Comcast to Philly: Drop dead

NHL Live, airing on the NBC Sports Network, is now produced in the new Stamford complex. Here is the NHL Live team of Liam McHugh, Mike Milbury and Keith Jones. The NBC Sports headquarters employees are expected to relocate there this summer.

This story got buried yesterday in the purple haze of excitement over Tom Corbett's one-of-a-kind insights on unemployment and drug tests: NBC Sports -- a major outfit that traces its current parentage to Philadelphia's Comcast -- is leaving its longtime headquarters at 30 Rock in Midtown Manhattan.

Yup, the prestigious TV unit is coming to, uh, Connecticut???

STAMFORD, Conn. - Officials call Connecticut the sports-media headquarters of the world, with the 19-building complex that is ESPN in Bristol and offices for World Wrestling Entertainment Inc. and the Yankees' YES Network here.

Now they can add NBC Sports.

Lured by generous tax credits and modern TV studios, the Comcast Corp.-owned NBC Sports is bailing on 30 Rockefeller Plaza in midtown Manhattan - the most prestigious address in the TV business - after rehabbing and reconfiguring a Clairol hair-products factory for $100 million.

Since this is the Inquirer's take on the story, I'm a little surprised that the local angle got buried.

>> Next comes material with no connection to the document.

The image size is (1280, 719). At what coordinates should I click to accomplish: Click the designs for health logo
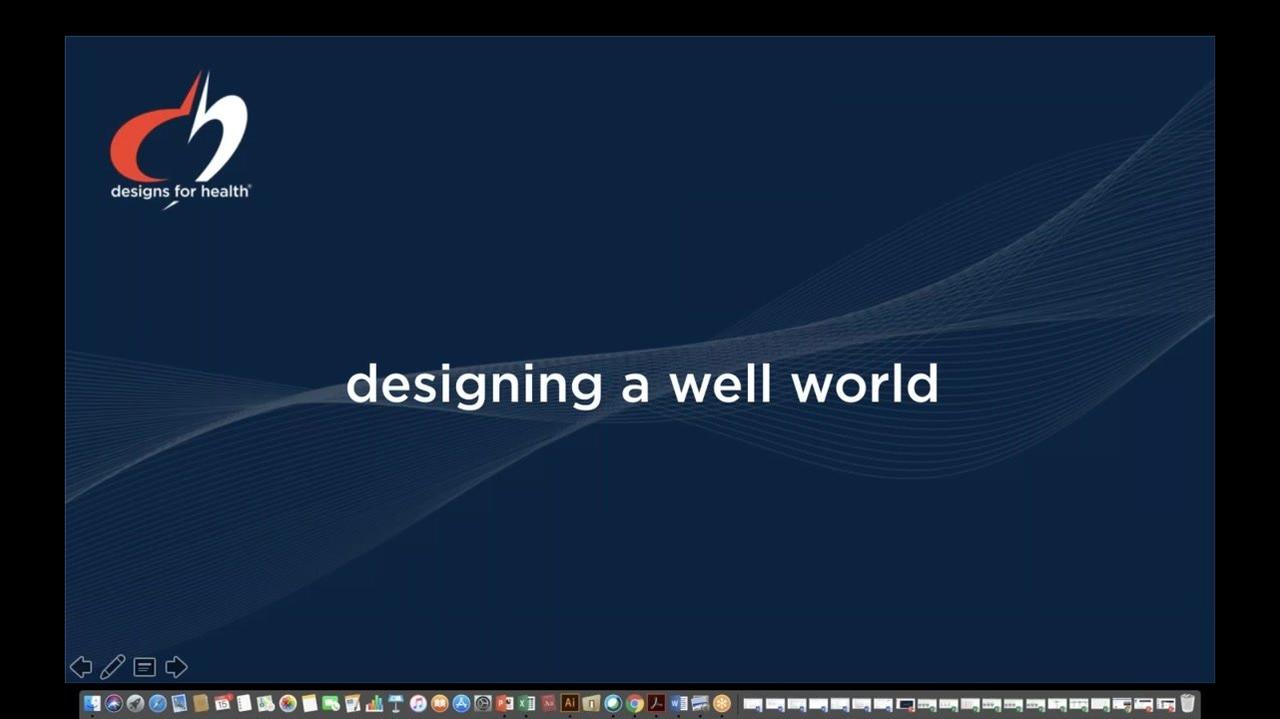(180, 139)
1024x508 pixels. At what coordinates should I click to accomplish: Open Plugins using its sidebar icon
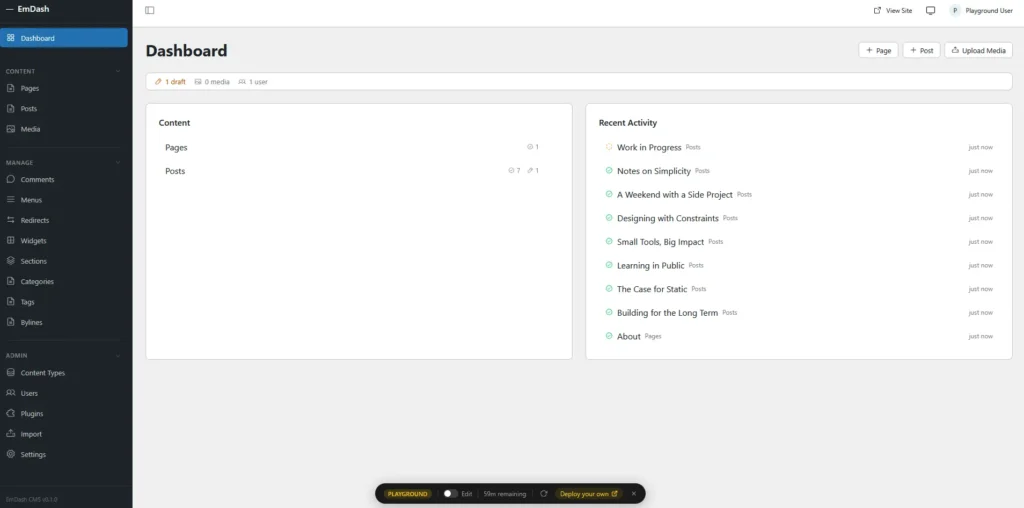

Because of Comcast's tangled history with NBC, there were actually a goodly number of NBC Sports jobs here in Philadelphia, many of them linked to the NBC Sports Network Formerly Known As Versus Formerly Known As The Outdoor Life Network Founded A While Back By Comcast. Now most of those jobs -- 120 of them, to be exact -- are leaving Philly for the natural splendor of the Nutmeg State.

It wasn't supposed to be like this. Now if you're like me and like most Philadelphians, you are probably a Comcast customer, and if you are a Comcast customer, there almost certainly have been days that you wanted to strangle Comcast.

That said, at least for me, it's kind of a love-hate relationship -- and here's why: Philadelphia needs jobs, and when it comes to creating jobs -- at least in that old-fashioned large-scale capitalist way, Comcast was our last best hope. I arrived here at the end of the 1980s, and since then I've seen most of the corporate entitles -- banks, departments stores -- either fold or merge with someone somewhere else. New York has Wall Street, L.A. has Hollywood, Detroit has cars (still, sort of) -- Philadelphia was "the Workshop of the World"...back in the time of Connie Mack and W.C. Fields.

In the day of ?uestlove and Chip Kelly, we have...Comcast. And they know it. So the cable/entertainment giant throws its massive weight around town, as it did recently in lobbying, successfully, to kill mandatory sick leave for Philadelphia workers. My friend Daniel Denvir of the City Paper recently spotlighted that and other aspects of Comcast's outsized influence in Philly, including the massive tax breaks for keeping its corporate headquarters here in the towering Comcast Center, and the unprecedented amount of love that Comcast also received here when it was seeking Washington's approval of the NBC-Universal merger. As Denvir's story notes:

Nowhere was merger support stronger than in Philadelphia, where then-Gov. Ed Rendell said it would bring “prestige” to the city and Mayor Michael Nutter gushed that “any announcement that shines a positive national spotlight on Philadelphia can only be good news for this city and for all Philadelphians.” 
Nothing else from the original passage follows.